*EXERCISE AIM*
Can you copy the listing below line for line, with no changes?

________

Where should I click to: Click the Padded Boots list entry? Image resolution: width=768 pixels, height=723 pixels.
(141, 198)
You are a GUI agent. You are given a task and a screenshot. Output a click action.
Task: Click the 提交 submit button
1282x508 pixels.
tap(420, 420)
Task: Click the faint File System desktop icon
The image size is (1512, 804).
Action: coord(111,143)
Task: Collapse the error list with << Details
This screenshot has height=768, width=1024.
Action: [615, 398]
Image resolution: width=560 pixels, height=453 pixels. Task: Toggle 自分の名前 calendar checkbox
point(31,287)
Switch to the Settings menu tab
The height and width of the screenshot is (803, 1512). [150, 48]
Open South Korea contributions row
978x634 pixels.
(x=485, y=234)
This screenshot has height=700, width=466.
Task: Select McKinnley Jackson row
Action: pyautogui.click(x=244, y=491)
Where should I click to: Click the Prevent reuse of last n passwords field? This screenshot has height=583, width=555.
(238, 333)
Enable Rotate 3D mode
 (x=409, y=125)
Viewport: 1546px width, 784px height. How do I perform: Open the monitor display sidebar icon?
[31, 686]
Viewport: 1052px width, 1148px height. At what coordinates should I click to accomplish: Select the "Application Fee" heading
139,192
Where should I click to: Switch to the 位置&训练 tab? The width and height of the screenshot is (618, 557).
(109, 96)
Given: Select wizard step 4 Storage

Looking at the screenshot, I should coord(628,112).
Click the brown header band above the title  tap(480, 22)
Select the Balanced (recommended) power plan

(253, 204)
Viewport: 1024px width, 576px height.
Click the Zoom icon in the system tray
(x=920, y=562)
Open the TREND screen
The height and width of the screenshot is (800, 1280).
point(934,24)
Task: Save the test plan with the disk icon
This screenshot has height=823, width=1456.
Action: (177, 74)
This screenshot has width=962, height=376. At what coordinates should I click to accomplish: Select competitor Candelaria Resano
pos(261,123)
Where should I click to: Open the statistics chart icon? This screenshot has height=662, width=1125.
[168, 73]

________

*SOLUTION BELOW*
Where should I click to: Click the Padded Boots list entry? Image resolution: width=768 pixels, height=723 pixels.
(141, 198)
You are a GUI agent. You are given a task and a screenshot. Output a click action.
Task: Click the 提交 submit button
1282x508 pixels.
tap(420, 420)
Task: Click the faint File System desktop icon
The image size is (1512, 804).
Action: coord(111,143)
Task: Collapse the error list with << Details
This screenshot has height=768, width=1024.
Action: [615, 398]
Image resolution: width=560 pixels, height=453 pixels. Task: Toggle 自分の名前 calendar checkbox
point(31,287)
Switch to the Settings menu tab
The height and width of the screenshot is (803, 1512). [150, 48]
Open South Korea contributions row
978x634 pixels.
(x=485, y=234)
This screenshot has height=700, width=466.
Task: Select McKinnley Jackson row
Action: pyautogui.click(x=244, y=491)
Where should I click to: Click the Prevent reuse of last n passwords field? This screenshot has height=583, width=555.
(238, 333)
Enable Rotate 3D mode
 (x=409, y=125)
Viewport: 1546px width, 784px height. How do I perform: Open the monitor display sidebar icon?
[31, 686]
Viewport: 1052px width, 1148px height. At what coordinates should I click to accomplish: Select the "Application Fee" heading
139,192
Where should I click to: Switch to the 位置&训练 tab? The width and height of the screenshot is (618, 557).
(109, 96)
Given: Select wizard step 4 Storage

Looking at the screenshot, I should coord(628,112).
Click the brown header band above the title  tap(480, 22)
Select the Balanced (recommended) power plan

(253, 204)
Viewport: 1024px width, 576px height.
Click the Zoom icon in the system tray
(x=920, y=562)
Open the TREND screen
The height and width of the screenshot is (800, 1280).
point(934,24)
Task: Save the test plan with the disk icon
This screenshot has height=823, width=1456.
Action: (177, 74)
This screenshot has width=962, height=376. At what coordinates should I click to accomplish: Select competitor Candelaria Resano
pos(261,123)
Where should I click to: Open the statistics chart icon? This screenshot has height=662, width=1125.
[168, 73]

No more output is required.